SUMMARY OF THE INVENTION

Therefore, in accordance with the present invention, a series of frames are provided as part of a lenticular image. Each frame provides an animation state with certain relative displacement between objects of the image. Furthermore, each object of the image is subdivided into a plurality of layers in accordance with a mask series. The layers are displaced relative to one another in accordance relative orientation for various observation points, each corresponding to a frame in a frame sequence. Accordingly, the series of frames provides simulation of object volume by relative displacement of layers within the object. The series of frames also provides an animation sequence that includes various angle views of the object.

In one embodiment the invention provides a method for producing an input image for application from a two dimensional image onto an image surface adapted to present interlaced frames of the input image. The method receives an input image, which includes at least one object. The method receives layer definitions for a plurality of layers from at least one object of the input image. The method receives an indication of the total displacement for the object animation. The method then determines a relative displacement for each layer from the plurality of layers. The method generates a sequence of image frames by progressively offsetting said plurality of layers in accordance with relative layer displacement and a total animation displacement. Finally, the method interlaces the animated sequence of frames to a combined image to provide an input interlaced image for application to said image surface.

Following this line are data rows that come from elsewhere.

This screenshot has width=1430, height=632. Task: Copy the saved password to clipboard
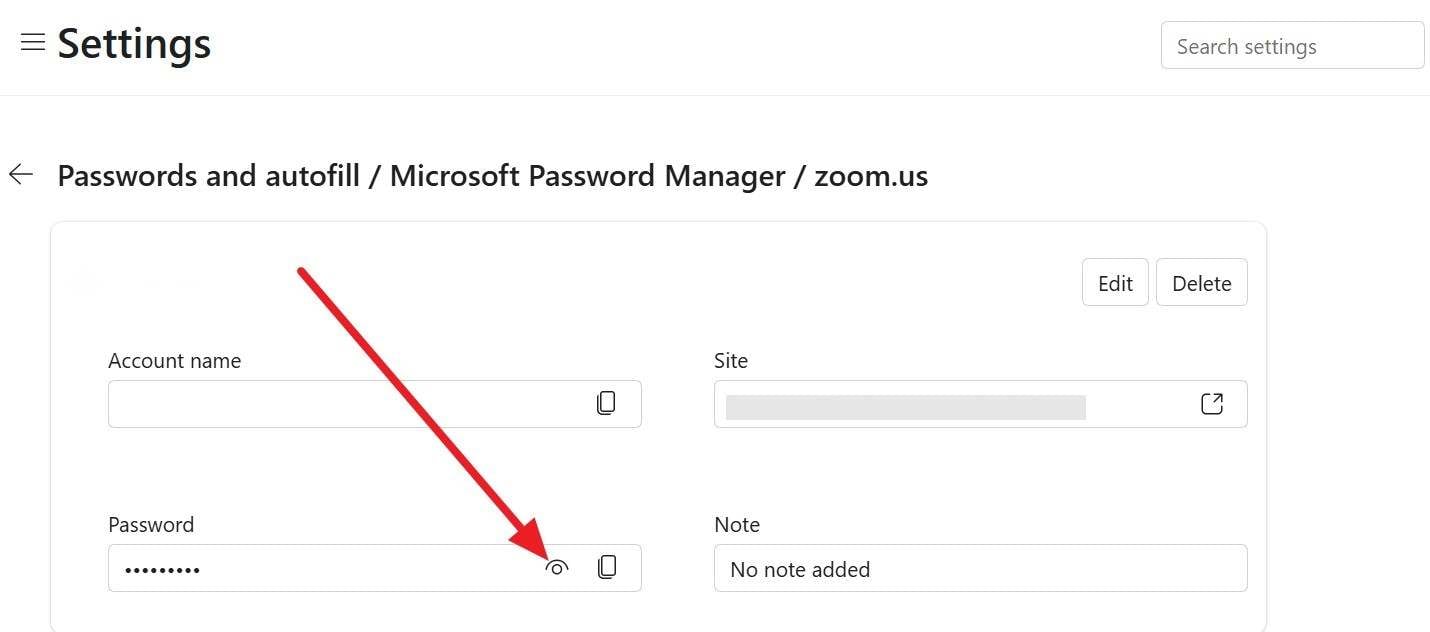pyautogui.click(x=606, y=568)
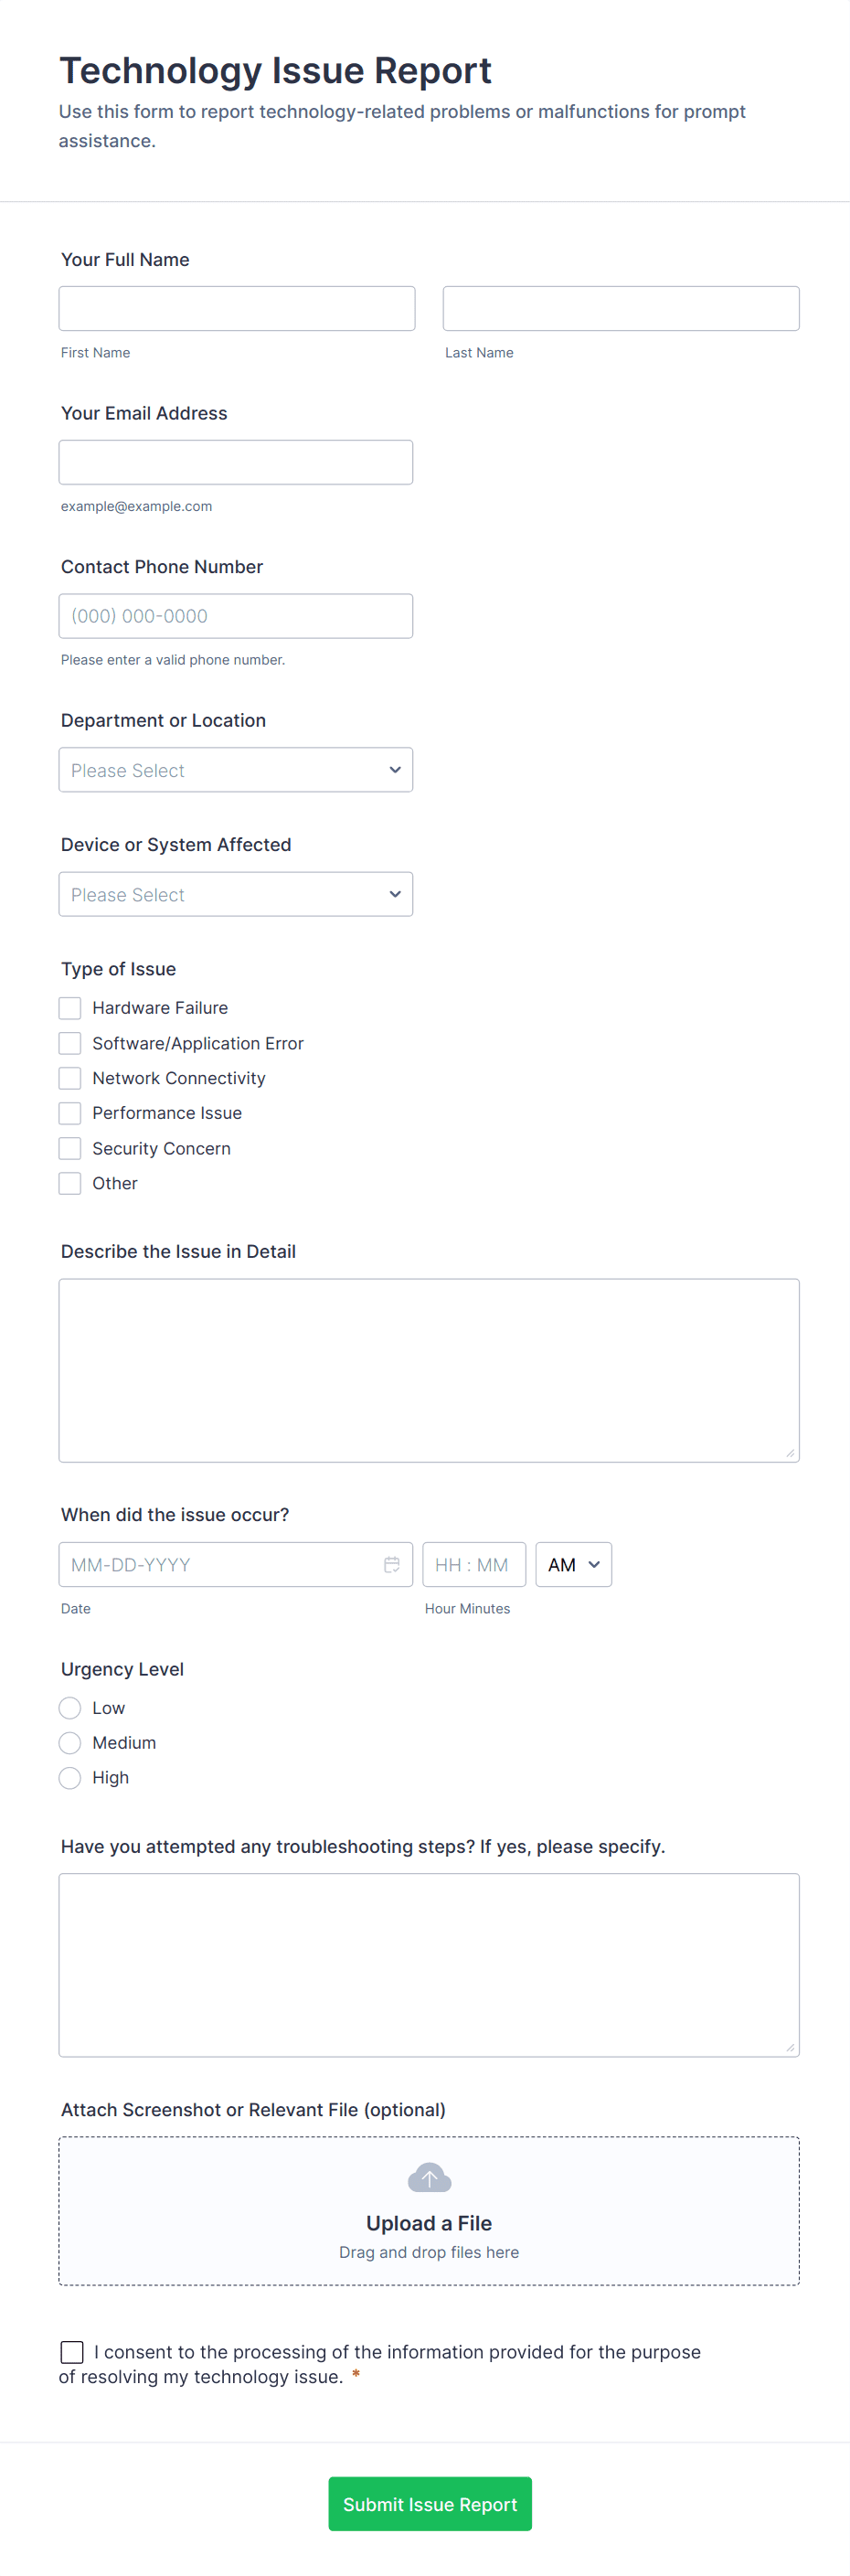Expand the Device or System Affected dropdown

point(236,894)
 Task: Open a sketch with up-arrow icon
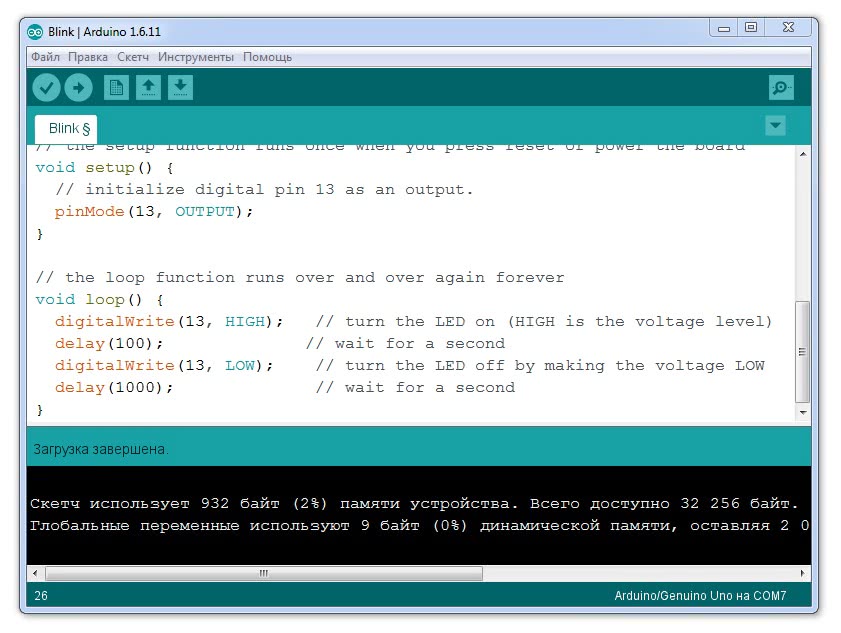click(x=148, y=88)
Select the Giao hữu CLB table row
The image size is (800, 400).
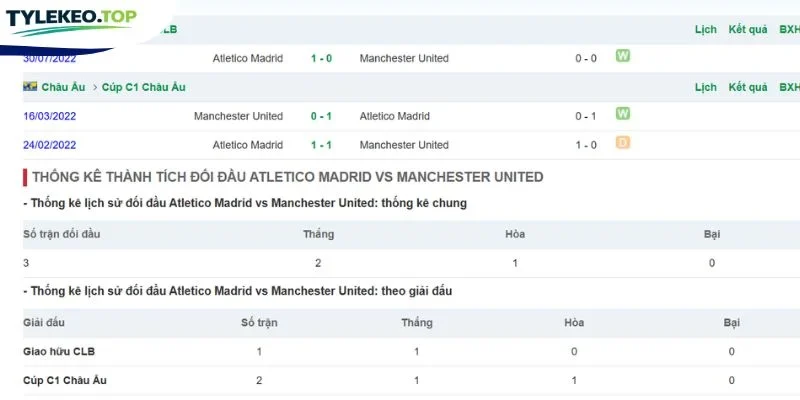click(x=411, y=352)
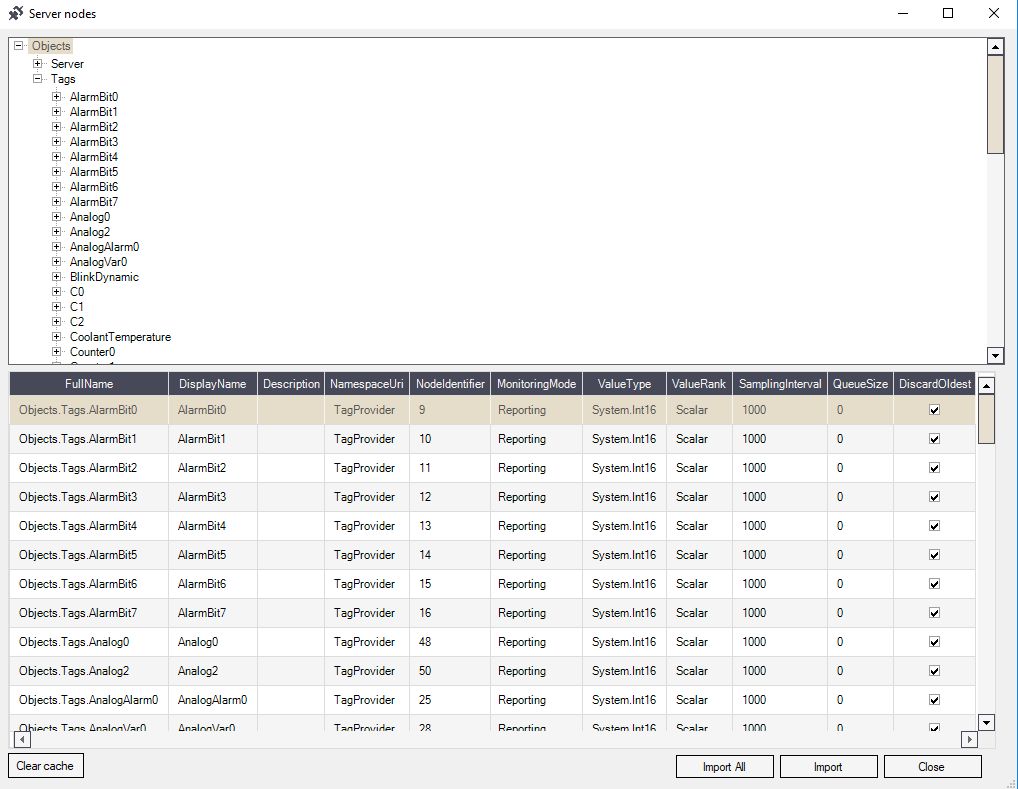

BRIEF DESCRIPTION OF THE DRAWINGS

FIG. 1 illustrates a typical lenticular sheet;

FIG. 2 illustrates a plurality of image frames and an interlaced image;

FIG. 3 is a flow diagram illustrating a method for simulating a 3-D image of a 2-D source image in accordance with the invention;

FIG. 4 illustrates a method for defining a mask series for an object of an input image;

FIG. 5A illustrates an input image with an overlaid grid;

FIG. 5B illustrates an object of the input image;

FIG. 5C illustrates a first layer of the object;

FIG. 5D illustrates a second layer of the object;

FIG. 5E illustrates a third layer of the object;

FIG. 5F illustrates a fourth layer of the object; and

FIG. 6 illustrates a frame sequence for the object.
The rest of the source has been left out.